Air tubes however are only used by 13% of retailers with stores. Other technologies used are cash counters, back office safes, forgery detection systems, secure storage at PoS. Online, analytics featured high in the list and were used by 58% of retailers. Payment security was higher than in the UK and used by 83% of retailers surveyed. 

The age of the systems in place was varied. The youngest are analytics systems averaging 8 years old, the oldest is tagging at 9.5 years old, security cameras average 8.3 years.

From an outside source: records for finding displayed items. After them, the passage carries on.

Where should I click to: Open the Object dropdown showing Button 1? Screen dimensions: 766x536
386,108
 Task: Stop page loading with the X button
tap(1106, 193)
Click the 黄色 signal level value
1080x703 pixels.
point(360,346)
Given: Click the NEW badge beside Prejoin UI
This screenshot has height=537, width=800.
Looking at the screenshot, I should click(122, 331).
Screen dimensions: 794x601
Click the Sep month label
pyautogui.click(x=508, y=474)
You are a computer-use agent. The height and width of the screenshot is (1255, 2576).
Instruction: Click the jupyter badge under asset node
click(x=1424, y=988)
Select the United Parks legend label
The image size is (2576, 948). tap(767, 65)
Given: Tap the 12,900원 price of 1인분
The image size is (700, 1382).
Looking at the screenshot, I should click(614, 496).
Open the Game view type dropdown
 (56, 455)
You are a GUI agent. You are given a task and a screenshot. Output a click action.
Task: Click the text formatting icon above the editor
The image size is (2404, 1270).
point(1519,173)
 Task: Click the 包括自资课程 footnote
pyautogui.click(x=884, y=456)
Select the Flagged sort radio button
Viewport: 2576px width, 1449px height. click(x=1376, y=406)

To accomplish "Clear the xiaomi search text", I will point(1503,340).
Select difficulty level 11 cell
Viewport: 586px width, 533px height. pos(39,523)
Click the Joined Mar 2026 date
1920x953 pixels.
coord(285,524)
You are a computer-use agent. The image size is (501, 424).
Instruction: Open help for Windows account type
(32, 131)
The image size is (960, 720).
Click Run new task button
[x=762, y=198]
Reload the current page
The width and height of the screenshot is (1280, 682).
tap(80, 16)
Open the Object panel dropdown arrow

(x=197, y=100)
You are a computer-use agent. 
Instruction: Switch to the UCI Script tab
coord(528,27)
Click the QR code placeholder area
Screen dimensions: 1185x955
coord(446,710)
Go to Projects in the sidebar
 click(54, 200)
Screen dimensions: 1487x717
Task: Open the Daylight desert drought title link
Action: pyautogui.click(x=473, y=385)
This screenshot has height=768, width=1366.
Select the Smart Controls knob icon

Online, the oldest prevention systems are payment security averaging 4.2 years, followed by analytics and fraud management internal systems (both 3 years) and the youngest is fraud management external systems (1 year).

Omnichannel fraud

The report found that most Irish retailers still separate physical and online security, something that Paul Bessant, MD of Retail Knowledge warns against.

“Employees, customers and fraudsters have an omnichannel view,” he cautioned. “[Fraudsters] don’t make that distinction between online and in-store and they are abusing your businesses through multiple channels, ordering online, returning in-store.”

He noted that the the biggest shift in overall shrink reductions have been noticed by those retailers who have put responsibility for that loss in the hands of a single person within their organisation. “There’s a direct correlation between the retailers who have changed their structure over the last three years to the shrink loss figures they are getting. In silo situations, information is not shared. And opportunities for saving your business money are missed.”